For the DOM approach (docs for the Node interface): Run over all child nodes of an element. If the child is an element node, run recursively. If it's a text node, search in the text (node.data) and if you want to highlight/change something, shorten the text of the node until the found position, and insert a highligth-span with the matched text and another text node for the rest of the text.
Example code (adjusted, origin is here):
(function iterate_node(node) {
if (node.nodeType === 3) { // Node.TEXT_NODE
var text = node.data,
pos = text.search(/any regular expression/g), //indexOf also applicable
length = 5; // or whatever you found
if (pos > -1) {
node.data = text.substr(0, pos); // split into a part before...
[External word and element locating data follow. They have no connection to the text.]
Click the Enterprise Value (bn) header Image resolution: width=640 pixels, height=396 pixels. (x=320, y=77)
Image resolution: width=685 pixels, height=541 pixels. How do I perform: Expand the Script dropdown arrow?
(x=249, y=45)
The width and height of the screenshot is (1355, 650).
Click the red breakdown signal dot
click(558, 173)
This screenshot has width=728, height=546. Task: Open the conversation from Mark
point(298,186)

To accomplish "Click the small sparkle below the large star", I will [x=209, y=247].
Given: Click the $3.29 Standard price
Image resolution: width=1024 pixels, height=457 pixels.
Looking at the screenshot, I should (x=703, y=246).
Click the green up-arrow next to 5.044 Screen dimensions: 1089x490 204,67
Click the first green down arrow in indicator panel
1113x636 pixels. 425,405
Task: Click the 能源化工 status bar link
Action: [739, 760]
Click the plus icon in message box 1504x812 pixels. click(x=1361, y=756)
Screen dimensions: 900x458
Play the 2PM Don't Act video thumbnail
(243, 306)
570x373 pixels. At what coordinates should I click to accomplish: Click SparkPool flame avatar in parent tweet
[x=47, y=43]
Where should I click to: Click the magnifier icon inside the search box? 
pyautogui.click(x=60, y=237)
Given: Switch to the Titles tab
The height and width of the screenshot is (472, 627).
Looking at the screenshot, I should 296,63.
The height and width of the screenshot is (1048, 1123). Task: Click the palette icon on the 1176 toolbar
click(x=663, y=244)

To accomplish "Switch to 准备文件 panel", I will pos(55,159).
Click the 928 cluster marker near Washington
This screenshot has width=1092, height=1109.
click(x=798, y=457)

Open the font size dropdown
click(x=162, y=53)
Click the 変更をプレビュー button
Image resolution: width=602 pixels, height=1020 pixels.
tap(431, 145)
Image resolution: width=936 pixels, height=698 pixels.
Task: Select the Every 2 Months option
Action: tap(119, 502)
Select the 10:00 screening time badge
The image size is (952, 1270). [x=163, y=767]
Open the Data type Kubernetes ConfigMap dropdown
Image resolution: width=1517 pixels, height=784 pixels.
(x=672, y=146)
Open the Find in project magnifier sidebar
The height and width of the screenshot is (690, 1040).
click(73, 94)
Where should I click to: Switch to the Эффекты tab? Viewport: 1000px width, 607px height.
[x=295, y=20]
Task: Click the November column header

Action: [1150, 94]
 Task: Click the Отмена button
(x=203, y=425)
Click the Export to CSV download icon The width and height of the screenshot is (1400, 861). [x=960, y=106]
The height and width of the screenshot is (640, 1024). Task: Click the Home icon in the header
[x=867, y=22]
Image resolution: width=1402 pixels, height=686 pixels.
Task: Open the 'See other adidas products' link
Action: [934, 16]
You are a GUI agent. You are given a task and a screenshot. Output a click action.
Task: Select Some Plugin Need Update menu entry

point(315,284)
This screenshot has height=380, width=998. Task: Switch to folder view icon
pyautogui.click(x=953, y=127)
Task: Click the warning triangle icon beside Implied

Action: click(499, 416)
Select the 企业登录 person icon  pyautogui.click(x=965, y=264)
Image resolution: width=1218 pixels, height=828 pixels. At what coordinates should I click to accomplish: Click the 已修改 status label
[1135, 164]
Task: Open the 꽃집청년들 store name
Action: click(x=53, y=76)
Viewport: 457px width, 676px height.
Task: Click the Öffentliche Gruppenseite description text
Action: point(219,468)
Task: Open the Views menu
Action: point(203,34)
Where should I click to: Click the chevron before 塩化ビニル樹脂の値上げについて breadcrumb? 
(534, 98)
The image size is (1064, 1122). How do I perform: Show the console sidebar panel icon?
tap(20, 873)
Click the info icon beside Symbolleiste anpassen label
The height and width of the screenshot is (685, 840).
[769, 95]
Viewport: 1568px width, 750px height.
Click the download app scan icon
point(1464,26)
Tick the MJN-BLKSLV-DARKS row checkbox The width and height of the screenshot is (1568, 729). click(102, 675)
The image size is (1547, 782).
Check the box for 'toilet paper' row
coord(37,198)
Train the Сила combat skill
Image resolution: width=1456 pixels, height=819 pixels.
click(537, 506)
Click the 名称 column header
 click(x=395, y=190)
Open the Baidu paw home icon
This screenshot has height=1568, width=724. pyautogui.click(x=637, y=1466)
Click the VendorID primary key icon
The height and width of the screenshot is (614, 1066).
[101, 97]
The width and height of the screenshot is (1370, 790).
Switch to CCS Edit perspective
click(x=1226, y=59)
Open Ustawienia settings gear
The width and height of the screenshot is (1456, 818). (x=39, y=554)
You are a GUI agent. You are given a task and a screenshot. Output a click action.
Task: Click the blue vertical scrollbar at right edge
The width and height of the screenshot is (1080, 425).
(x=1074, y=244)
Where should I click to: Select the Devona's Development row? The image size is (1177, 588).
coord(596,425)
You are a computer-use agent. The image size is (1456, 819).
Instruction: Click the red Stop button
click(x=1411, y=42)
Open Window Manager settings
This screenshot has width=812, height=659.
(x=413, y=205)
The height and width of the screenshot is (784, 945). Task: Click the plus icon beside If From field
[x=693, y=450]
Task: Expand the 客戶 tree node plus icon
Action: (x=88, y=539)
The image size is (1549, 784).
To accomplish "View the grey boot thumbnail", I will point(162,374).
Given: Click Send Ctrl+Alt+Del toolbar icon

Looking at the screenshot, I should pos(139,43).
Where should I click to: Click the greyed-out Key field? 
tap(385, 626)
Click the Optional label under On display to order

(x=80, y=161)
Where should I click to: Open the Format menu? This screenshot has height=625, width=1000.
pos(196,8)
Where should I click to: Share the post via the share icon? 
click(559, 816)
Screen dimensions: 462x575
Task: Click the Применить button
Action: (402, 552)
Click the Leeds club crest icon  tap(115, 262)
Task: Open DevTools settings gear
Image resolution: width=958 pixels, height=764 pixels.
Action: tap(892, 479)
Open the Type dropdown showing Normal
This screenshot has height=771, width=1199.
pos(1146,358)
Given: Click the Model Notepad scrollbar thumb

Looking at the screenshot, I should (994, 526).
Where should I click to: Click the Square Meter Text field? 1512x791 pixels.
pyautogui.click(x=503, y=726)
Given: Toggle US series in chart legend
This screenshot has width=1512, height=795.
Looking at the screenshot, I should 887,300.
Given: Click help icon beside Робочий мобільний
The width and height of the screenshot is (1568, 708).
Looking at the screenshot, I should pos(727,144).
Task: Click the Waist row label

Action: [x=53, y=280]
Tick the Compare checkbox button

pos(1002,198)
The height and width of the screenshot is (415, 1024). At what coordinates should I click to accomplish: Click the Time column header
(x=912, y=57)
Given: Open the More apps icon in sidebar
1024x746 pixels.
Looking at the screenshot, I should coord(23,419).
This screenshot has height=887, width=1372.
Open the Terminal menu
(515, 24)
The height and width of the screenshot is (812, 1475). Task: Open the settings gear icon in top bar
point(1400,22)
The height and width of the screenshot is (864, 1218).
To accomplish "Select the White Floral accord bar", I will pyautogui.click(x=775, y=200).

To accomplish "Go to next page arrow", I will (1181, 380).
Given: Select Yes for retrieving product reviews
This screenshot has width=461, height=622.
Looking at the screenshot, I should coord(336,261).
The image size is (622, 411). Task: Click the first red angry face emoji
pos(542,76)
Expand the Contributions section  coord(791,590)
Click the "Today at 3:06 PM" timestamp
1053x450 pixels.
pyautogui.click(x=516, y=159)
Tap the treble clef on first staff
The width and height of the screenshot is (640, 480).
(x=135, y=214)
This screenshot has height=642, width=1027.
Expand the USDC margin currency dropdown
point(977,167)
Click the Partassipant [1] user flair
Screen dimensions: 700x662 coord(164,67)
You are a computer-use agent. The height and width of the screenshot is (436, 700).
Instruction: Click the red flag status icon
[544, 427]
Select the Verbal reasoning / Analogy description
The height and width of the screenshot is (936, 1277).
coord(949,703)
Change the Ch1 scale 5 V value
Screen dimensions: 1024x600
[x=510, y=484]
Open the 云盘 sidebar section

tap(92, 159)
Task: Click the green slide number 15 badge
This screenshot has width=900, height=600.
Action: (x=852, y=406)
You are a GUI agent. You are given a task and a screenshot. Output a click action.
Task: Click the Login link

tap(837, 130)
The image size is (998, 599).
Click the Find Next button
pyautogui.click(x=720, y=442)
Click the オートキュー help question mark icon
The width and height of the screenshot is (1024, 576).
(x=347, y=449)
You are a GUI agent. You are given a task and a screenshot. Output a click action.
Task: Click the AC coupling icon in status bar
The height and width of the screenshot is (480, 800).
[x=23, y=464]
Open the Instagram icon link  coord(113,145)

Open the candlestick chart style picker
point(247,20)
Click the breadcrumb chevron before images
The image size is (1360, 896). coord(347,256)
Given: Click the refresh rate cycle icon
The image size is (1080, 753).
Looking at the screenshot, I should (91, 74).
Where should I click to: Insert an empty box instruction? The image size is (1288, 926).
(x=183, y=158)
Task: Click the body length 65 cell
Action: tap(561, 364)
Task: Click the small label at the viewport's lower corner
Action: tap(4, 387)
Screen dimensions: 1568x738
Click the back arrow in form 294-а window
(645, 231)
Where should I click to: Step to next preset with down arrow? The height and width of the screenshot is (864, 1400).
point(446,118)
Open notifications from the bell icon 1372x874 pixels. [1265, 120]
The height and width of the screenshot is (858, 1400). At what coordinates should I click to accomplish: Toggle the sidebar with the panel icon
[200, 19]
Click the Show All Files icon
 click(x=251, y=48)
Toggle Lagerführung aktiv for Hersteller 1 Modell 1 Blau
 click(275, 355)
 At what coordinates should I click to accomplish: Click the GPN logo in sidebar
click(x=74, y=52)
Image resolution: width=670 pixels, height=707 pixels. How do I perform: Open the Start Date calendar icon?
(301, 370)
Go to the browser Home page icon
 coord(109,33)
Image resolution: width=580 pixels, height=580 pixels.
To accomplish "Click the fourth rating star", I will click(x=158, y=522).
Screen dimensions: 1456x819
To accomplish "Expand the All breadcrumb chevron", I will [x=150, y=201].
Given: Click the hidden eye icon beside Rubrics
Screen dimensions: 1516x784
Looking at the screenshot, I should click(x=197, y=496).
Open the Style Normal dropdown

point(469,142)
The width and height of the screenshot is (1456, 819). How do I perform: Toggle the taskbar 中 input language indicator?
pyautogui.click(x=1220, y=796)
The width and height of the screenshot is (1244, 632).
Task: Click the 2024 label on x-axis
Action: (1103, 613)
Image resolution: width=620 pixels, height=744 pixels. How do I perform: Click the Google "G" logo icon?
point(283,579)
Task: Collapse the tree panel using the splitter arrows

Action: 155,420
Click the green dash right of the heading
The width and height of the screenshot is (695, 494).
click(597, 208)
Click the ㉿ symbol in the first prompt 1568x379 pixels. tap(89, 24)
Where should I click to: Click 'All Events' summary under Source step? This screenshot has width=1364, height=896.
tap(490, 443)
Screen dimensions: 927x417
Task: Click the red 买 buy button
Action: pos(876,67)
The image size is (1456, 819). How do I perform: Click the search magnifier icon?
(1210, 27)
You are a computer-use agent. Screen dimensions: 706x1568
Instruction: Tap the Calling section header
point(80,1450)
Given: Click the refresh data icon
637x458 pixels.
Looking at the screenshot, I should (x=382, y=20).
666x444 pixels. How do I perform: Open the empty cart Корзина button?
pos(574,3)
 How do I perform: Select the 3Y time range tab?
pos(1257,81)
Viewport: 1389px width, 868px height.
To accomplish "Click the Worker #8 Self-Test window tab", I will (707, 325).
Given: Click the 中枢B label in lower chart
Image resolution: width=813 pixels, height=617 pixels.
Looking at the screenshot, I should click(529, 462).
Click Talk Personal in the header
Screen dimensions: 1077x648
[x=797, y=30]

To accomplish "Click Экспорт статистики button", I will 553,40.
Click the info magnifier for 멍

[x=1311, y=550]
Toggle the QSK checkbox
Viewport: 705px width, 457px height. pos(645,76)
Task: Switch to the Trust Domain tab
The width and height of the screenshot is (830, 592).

var rest = document.createTextNode(text.substr(pos+length)); // a part after
var highlight = document.createElement("span"); // and a part between
highlight.className = "highlight";
highlight.appendChild(document.createTextNode(text.substr(pos, length)));
node.parentNode.insertBefore(rest, node.nextSibling); // insert after
node.parentNode.insertBefore(highlight, node.nextSibling);
iterate_node(rest); // maybe there are more matches
}
} else if (node.nodeType === 1) { // Node.ELEMENT_NODE
for (var i = 0; i < node.childNodes.length; i++) {
iterate_node(node.childNodes[i]); // run recursive on DOM
}
}
})(content); // any dom node
There's also highlight.js, which might be exactly what you want.